I tested with LinkedList using get, LinkedList using iterator, ArrayList() 
(defaults to 10), ArrayList(16), ArrayList(30), ArrayList(60)

For a handful of tokens, all methods are about the same speed. (3-10 tokens) 
LinkedList, ArrayList(16) and ArrayList are a smidgen faster than 
ArrayList(30-60) though.

At 15-40 tokens all of the methods are still about the same speed, though 
ArrayList(30) may be a hair faster (than even ArrayList(10))

At 50-300 tokens (weighted towards 50), you see a 47% increase in speed using 
ArrayList(16 or 30) and ArrayList(60), the other methods are about the same 
speed.

At 150-900 tokens (weighted towards 150), you see a 100% increase in speed 
using ArrayList(30) -- ArrayList(60) is no better,
the other methods take twice as long (even ArrayList(10)).

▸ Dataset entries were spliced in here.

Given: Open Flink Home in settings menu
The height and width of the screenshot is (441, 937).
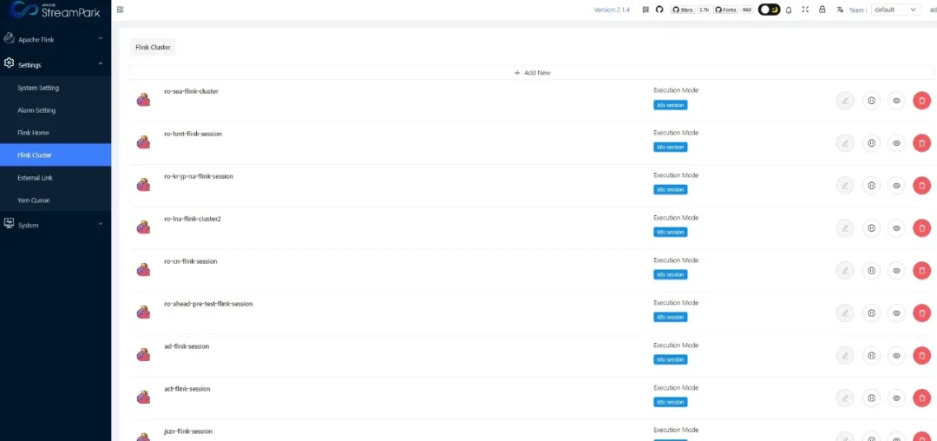Looking at the screenshot, I should [34, 133].
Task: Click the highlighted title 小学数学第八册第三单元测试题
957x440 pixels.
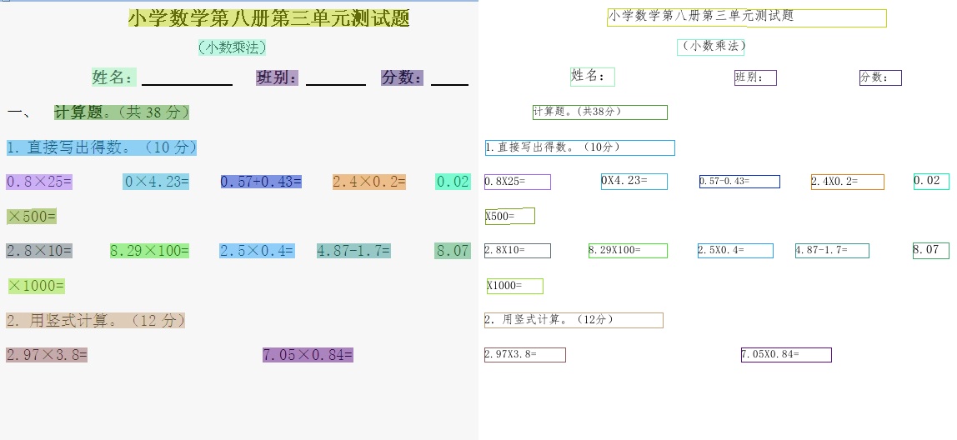Action: (268, 18)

I used Reuters data, shortening it and stiching it together for the various 
sizes.

The first test was the average speed of about 21,000 runs on 21,000 different 
docs.

The second test was the average speed of about 21,000 runs on 21,000 different 
docs.

The third test was the average speed of about 15,000 runs on 15,000 different 
docs.

The fourth test was the average speed of about 5,000 runs on 5,000 different 
docs.


I don't completely understand why, but ArrayList(30) or ArrayList(16) blow 
everything else out of the water. ArrayList(16) is a smidgen faster at very low
token counts, while ArrayList(30) is a smidgen faster above 50 or so tokens. 
The differences are almost negligible though.

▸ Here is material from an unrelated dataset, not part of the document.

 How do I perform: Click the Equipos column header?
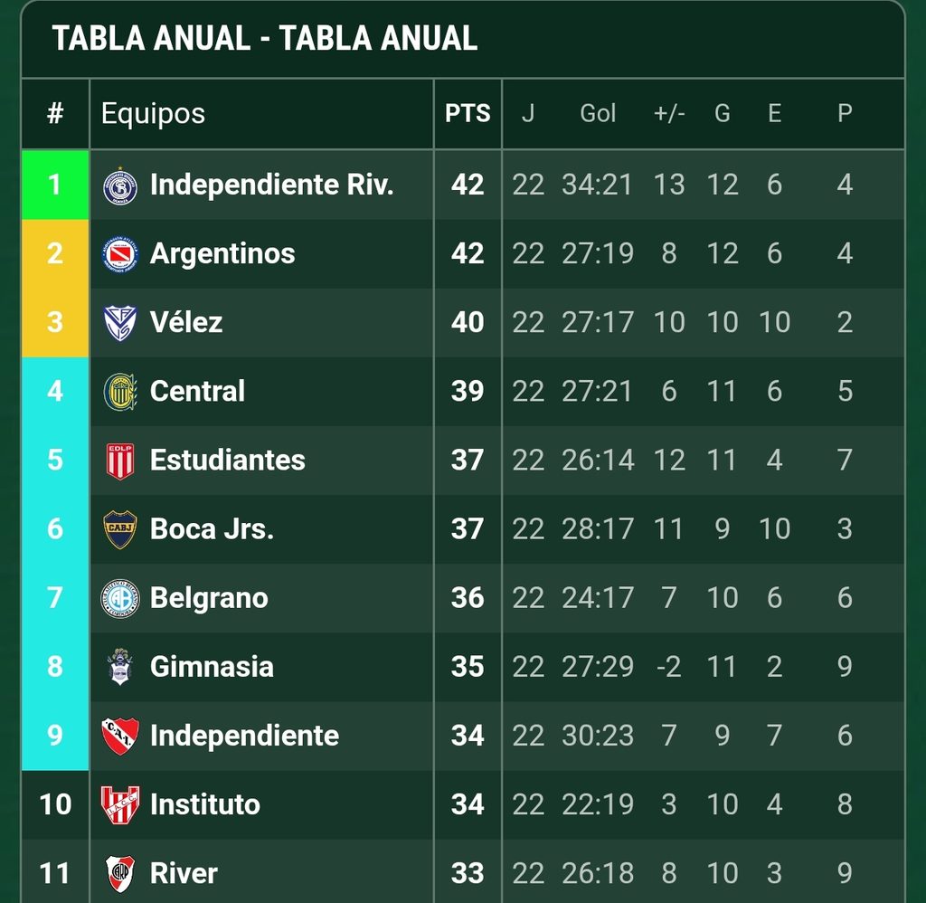(x=153, y=113)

ArrayList(30) or ArrayList(16) are approx the same speed as LinkedList (get and 
iterator are always approx the same speed)
 at low numbers and get better and better VERY quickly as the number of tokens 
goes up.

I'd recommend ArrayList(16) as the best choice for this class. It is no worse 
than LinkedList on very small documents, and much better than LinkedList on 
small to large documents.

A friend was recently telling me that ArrayList defaulted to 16, but it does 
not -- it defaults to 10. He must have been confused and known that it *should* 
default to 16. 16 is a much better default number than 10 due to the 
exponential growth when doubling the array on resize. It may take a bit more 
memory, but it gets a LOT more speed.

- Mark

> Make CachingTokenFilter faster
> ------------------------------
>
>                 Key: LUCENE-937
>                 URL: https://issues.apache.org/jira/browse/LUCENE-937
>             Project: Lucene - Java
>          Issue Type: Improvement
>            Reporter: Mark Miller
>            Priority: Minor
>         Attachments: CachingTokenFilter.patch
>
>
> The wrong data structure was used for the CachingTokenFilter. It should be an 
> ArrayList rather than a LinkedList. There is a noticeable difference in speed.